- **Task brief**:
In the hydraulic bushing background below, what is the elastic member generally made of?

- **Passage shown**:

★ ★ ★ ★ ★ ★ ★

BACKGROUND OF INVENTION

1. Field of Invention
The present invention relates, in general, to a hydraulic bushing of a vehicle, and, more particularly, to a hydraulic bushing of a vehicle which can prevent an elastic body from being damaged, thereby improving endurance.
2. Description of Related Art
As shown in FIG. 2, the conventional hydraulic bushing 10 includes an inner pipe 11, an outer pipe 12, and an elastic member 13 connecting the inner pipe 11 to the outer pipe 12. The elastic member 13 is generally made of rubber, and is elastically deformed in a radial direction by an external force transmitted from a wheel, thereby minimizing vibration transmitted to the sides of a vehicle body.
The elastic member 13 is coupled to the outer surface of the inner pipe 11 and the inner surface of the outer pipe 12 through curing bonding, in which the portions of the elastic member 13 coupled with the outer pipe 12 come into contact with middle rings 14 coupled to the outer pipe 12.
The elastic member 13 has defined a fluid chamber 15 between the elastic member 13 and the outer pipe 12, in which fluid is contained in the fluid chamber 15. When a radial load is applied to the hydraulic bushing 10, the resistance of the fluid contained in the fluid chamber 15 to movement generates a vibration damping force.
In addition, the elastic member 13 has a protrusion 16 protruding radially to the outer pipe 12, and the outer pipe 12 has a stopper 17 which faces the protrusion 16. The stopper 17 can be made of steel or a synthetic resin, as a structure separate from the outer pipe 12.
The protrusion 16 and the stopper 17 come into contact with each other when the elastic member 13 is elastically deformed in the radial direction. This consequently minimizes a change in the cross-sectional area of the fluid chamber 15, thereby minimizing a change in the vibration damping characteristic of the hydraulic bushing 10.

★ ★ ★ ★ ★ ★ ★

- **Source material**:

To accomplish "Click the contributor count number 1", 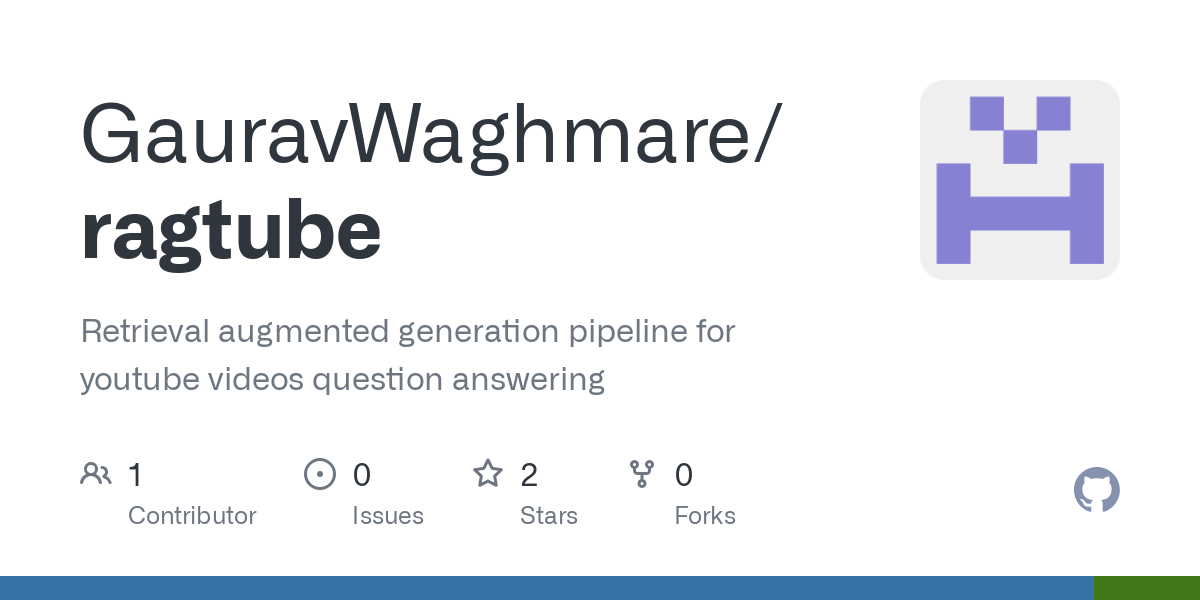I will (135, 474).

★ ★ ★ ★ ★ ★ ★

- **Exercise output**:
Rubber.